Access, tracks and boundaries
Understanding the practicalities of owning your woodland is important, and our approach is one of common sense and cooperation. We can introduce you to the other owners of nearby woodlands, so you can easily discuss areas of common interest.
Your woodland may have an access directly to the public road, but more usually you will be sharing the use of a track with other owners.
Where the track meets the road, there will usually be a locked gate, for which all owners will have keys or the combination. This gate protects everyone from dumping, and theft of cut wood or equipment, and should be kept locked at all times. You will be given keys, as soon as your purchase has been completed.
Shared tracks are usually owned by us, but the responsibility for their upkeep is with the users, who have undertaken to contribute “according to usage”.
Repairs to the track may be undertaken by owners themselves, with a working party, or they may involve hiring machinery and a driver and possibly materials like crushed stone. In our experience major repairs are not often needed if owners have been sensible in the way they use the track, particularly in wet conditions, and small potholes are filled in if they start to form.
It is also important to make sure that surface water can flow freely along ditches and through culverts - these are pipes that carry water from one side of the track to the other.
If you are going to extract timber from your wood, it is wise to ensure that this happens in dry conditions, and that your contractor is going to make good any damage done to the track.
It is well known that wide sunny tracks are very valuable for encouraging butterflies and all kinds of insects, and also insect-eating birds. Whether or not the shrubs and trees at the edge of your wood are actually on the land we have retained, we are more than happy for you to clear them away to admit more light. A sunny track also dries out more quickly and more completely, thus reducing the need for maintenance work.
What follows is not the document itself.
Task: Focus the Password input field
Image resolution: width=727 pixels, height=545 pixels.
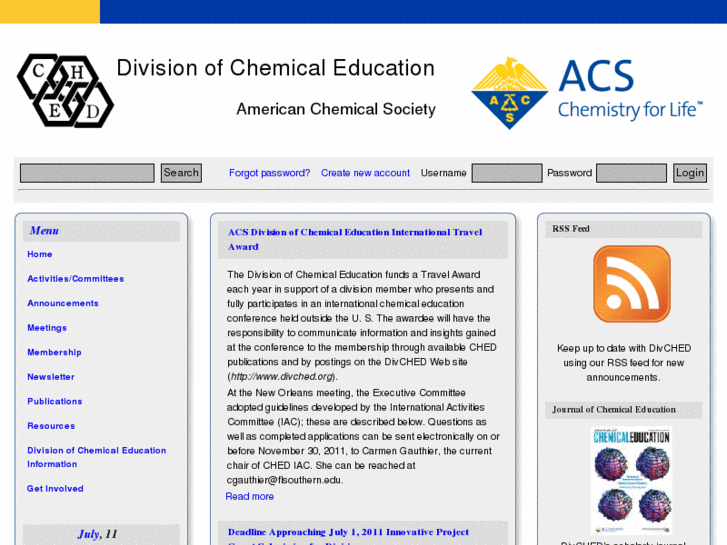Action: (x=631, y=173)
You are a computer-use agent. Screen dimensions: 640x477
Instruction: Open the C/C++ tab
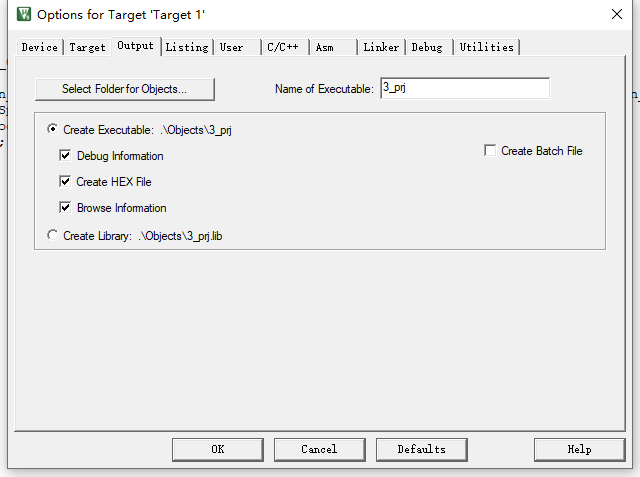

The boundaries of your woodland will normally coincide with natural boundaries like ditches, banks, tracks or walls.
After buying, you might naturally consider fencing some or all of your woodland — maybe to try and make it more private— but we generally advise against this. The natural world and animals in particular don’t understand fences! We certainly recommend not putting up stock-proof fencing so that wildlife can roam freely.
From our many years of experience, we don’t see a lot of trespassing in woodlands and people tend to be respectful and stick to footpaths.